La lectura de JPMorgan es que la caída fue un movimiento de sentimiento, no uno fundamental. Los compromisos con los clientes siguen ahí, el historial de ejecución sigue ahí, y la superación de ganancias del 4 de junio que impulsó la subida del objetivo sigue ahí.
La nota de Sur del 17 de junio fue un recordatorio de todo eso, entregado en un momento en que el mercado lo había olvidado brevemente.
Hay un patrón más amplio que vale la pena notar aquí. Estamos en un punto del ciclo de la IA en el que los inversores están comenzando a ponerse nerviosos. No sobre si la IA es real (nadie serio está argumentando eso ya), sino sobre si las acciones construidas sobre las expectativas de la IA pueden seguir estando a la altura de ellas.
Cada informe de retraso, cada advertencia de compresión de márgenes, cada nota de analista que suena aunque sea ligeramente cautelosa se trata como si pudiera ser el comienzo del fin.
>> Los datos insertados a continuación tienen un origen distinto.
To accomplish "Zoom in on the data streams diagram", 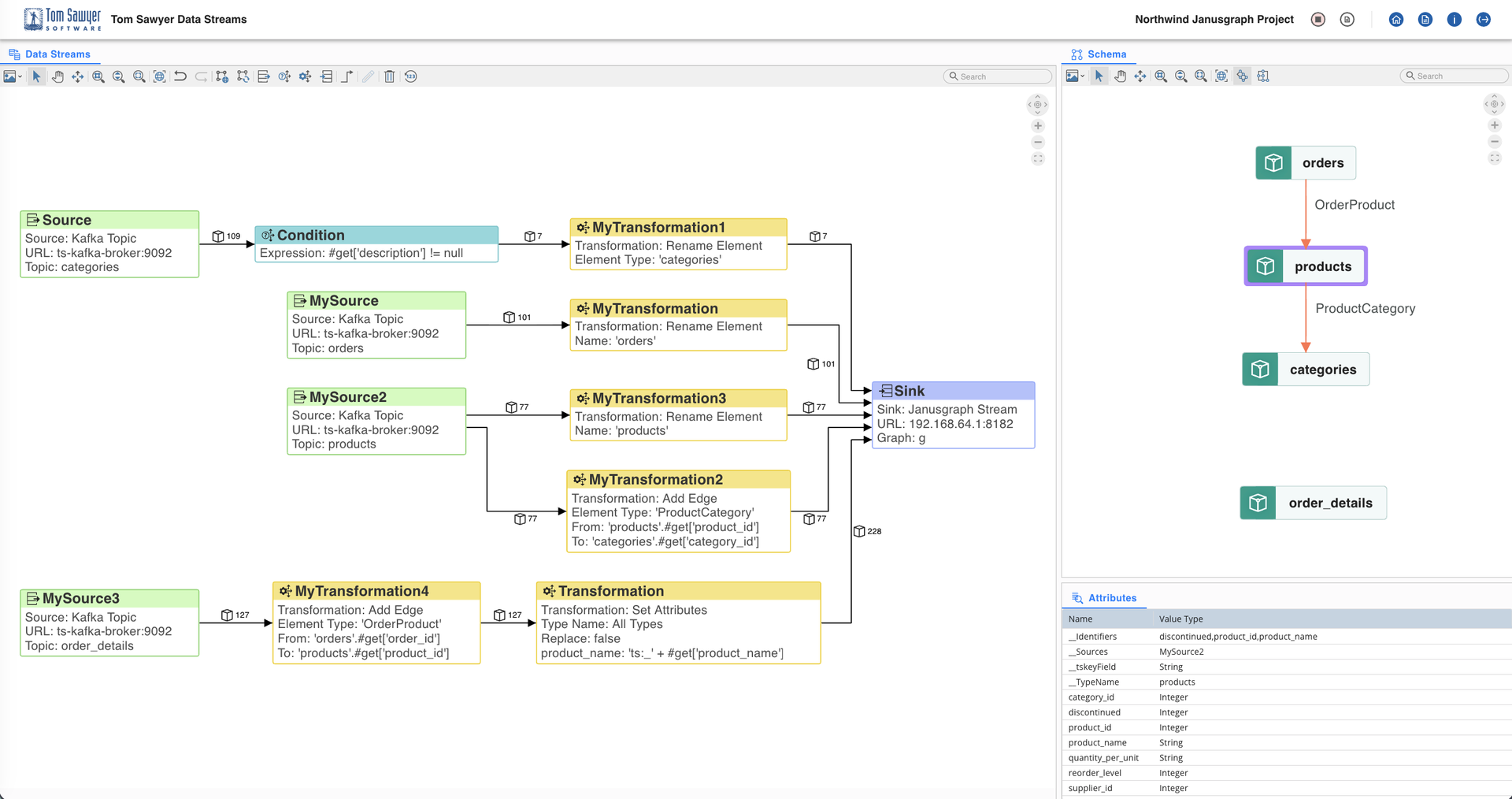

JPMorgan está rechazando ese estado de ánimo en lo que respecta a Broadcom. La evidencia sigue siendo válida, dice Sur, y los inversores que abandonaron ante un rumor de cadena de suministro pueden acabar arrepintiéndose.
Si tiene razón depende de lo que Broadcom realmente entregue. Pero "compradores agresivos" no es un lenguaje que los analistas usen cuando tienen dudas.